Apple, in particular, could be vulnerable. Revenue is expected to grow less than 2% in its 2024 fiscal year, and while Wall Street sees that accelerating to 7.6% in fiscal 2025, that’s well below other megacaps, which have consistently delivered double-digit growth. Yet, the company trades at 31 times estimated earnings, a premium of more than 50% over its 10-year average.
Wall Street has been growing cautious, especially amid signs of limited immediate interest in the AI iPhone. The stock has been downgraded twice this month, with both KeyBanc and Jefferies saying optimism has gotten excessive. Amazon received a rare downgrade of its own this month, as Wells Fargo Securities cited margin concerns that its cloud business may not be able to compensate for.
Amazon Deliveries Ahead Of Earnings Figures
Amazon shares could also be in a precarious position — the stock has clawed back losses following its August report, but remains below July highs.
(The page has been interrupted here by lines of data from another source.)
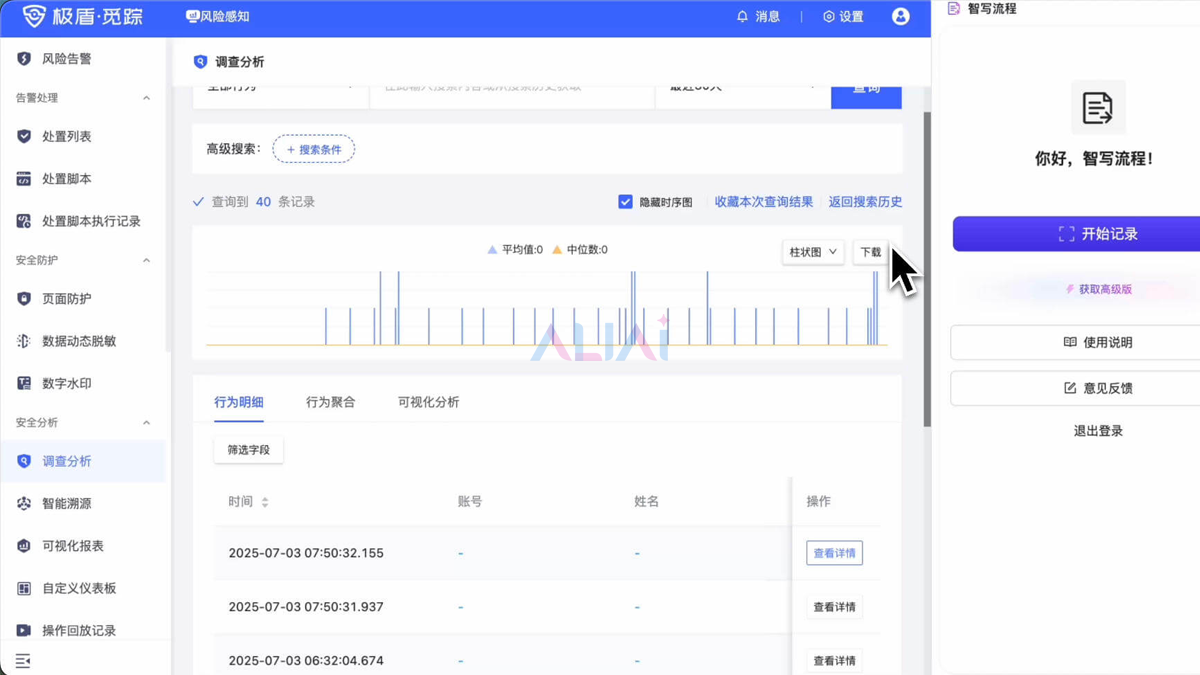Image resolution: width=1200 pixels, height=675 pixels.
Task: Click the 风险告警 shield icon in sidebar
Action: click(24, 59)
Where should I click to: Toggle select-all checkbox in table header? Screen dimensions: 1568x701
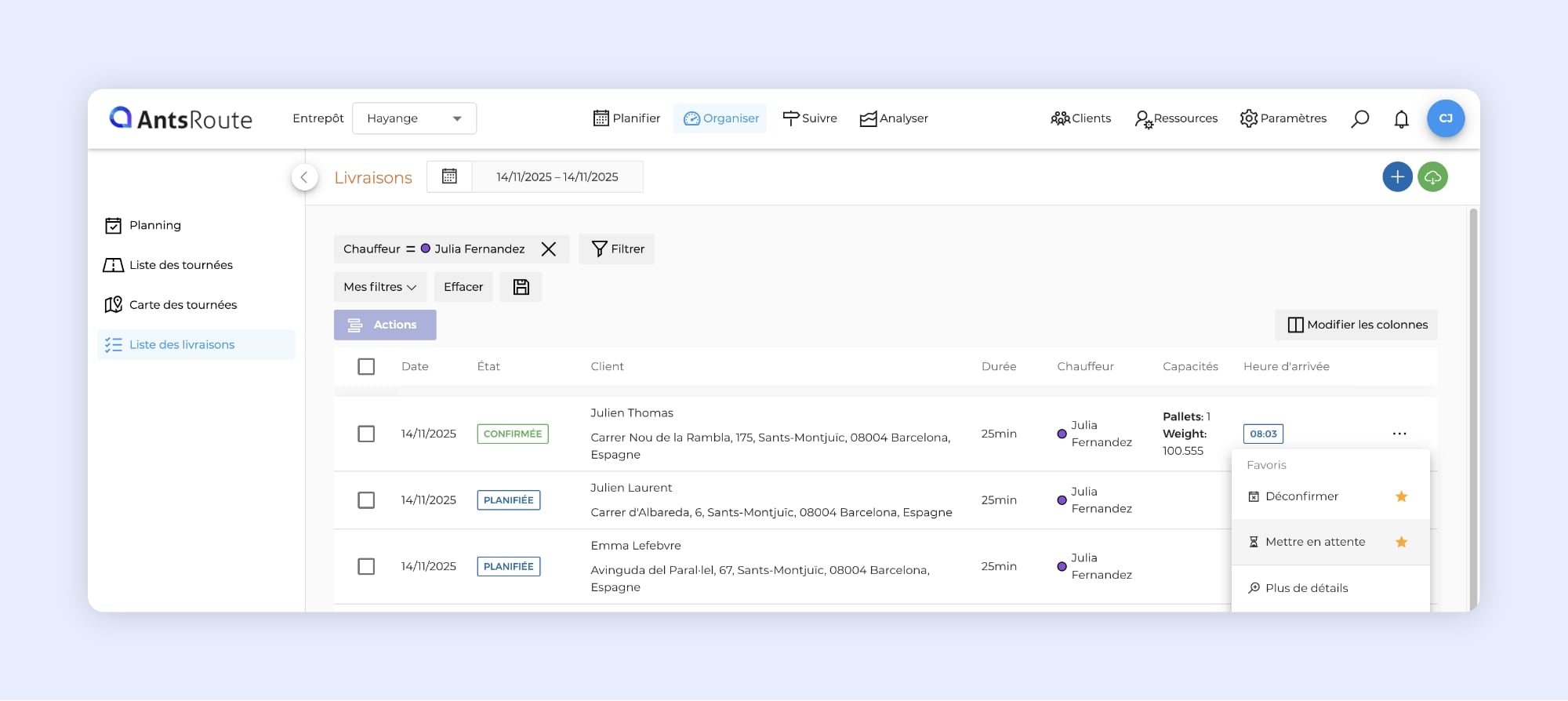(x=366, y=367)
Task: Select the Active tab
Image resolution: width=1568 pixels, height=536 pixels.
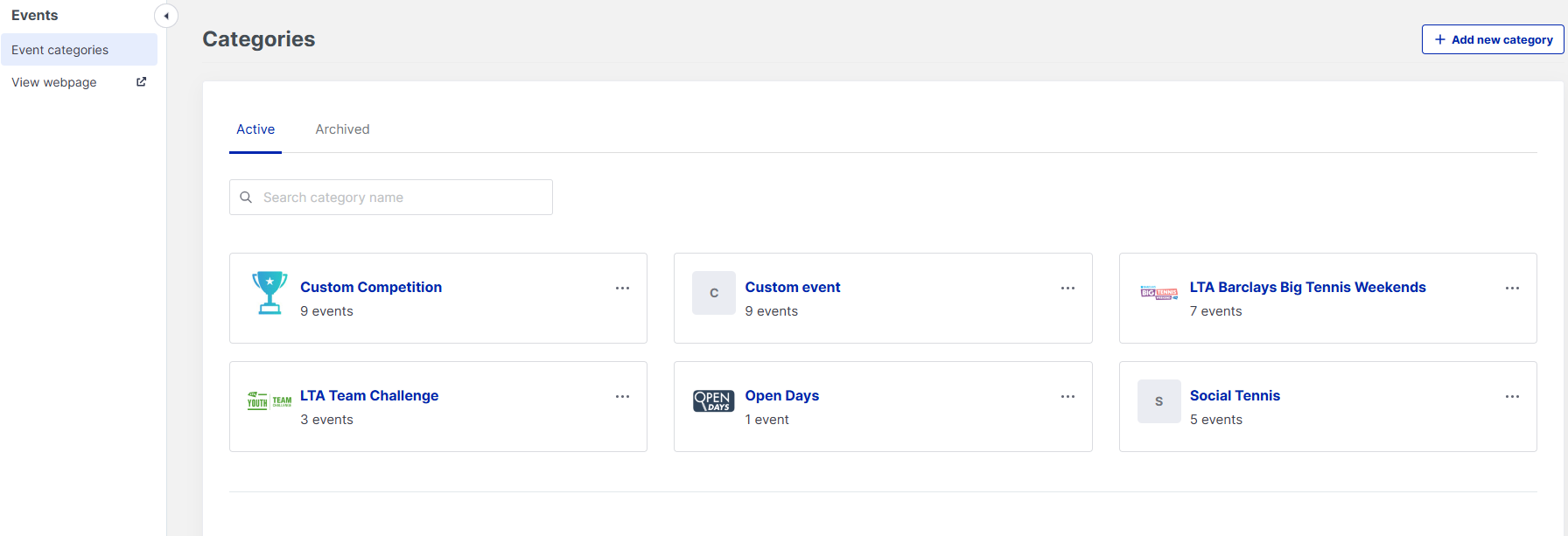Action: tap(256, 129)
Alphabet’s report could be seen as a good sign for Amazon’s AWS cloud segment, as investors will also be watching for payoff from the company’s heavy spending on artificial intelligence.
“What I heard on the Google call made me pretty optimistic,” said Mark Malek, chief investment officer of Siebert Financial Corp. “Assuming Amazon can talk similarly about the cloud, how they’re monetizing and their clients, I think that is gonna be critical for them.”
Analysts expect about $27.5 billion in AWS revenue in the quarter, up more than 19% on the year, according to estimates compiled by Bloomberg. If Amazon misses those expectations, “you could see this narrative of AWS being a share loser in cloud infrastructure gain some steam,” said John Belton, a portfolio manager at Gabelli Funds.
Amazon investors will also be watching margins closely — across its cloud and retail businesses — for signs of growth.
Amazon needs to show “some degree of positive momentum in margin improvement,” said James Abate, chief investment officer at Centre Asset Management LLC. “The fact that we’ve seen margins continue to move higher in AWS is a really very important point given that heavy infrastructure investment that they’re making.”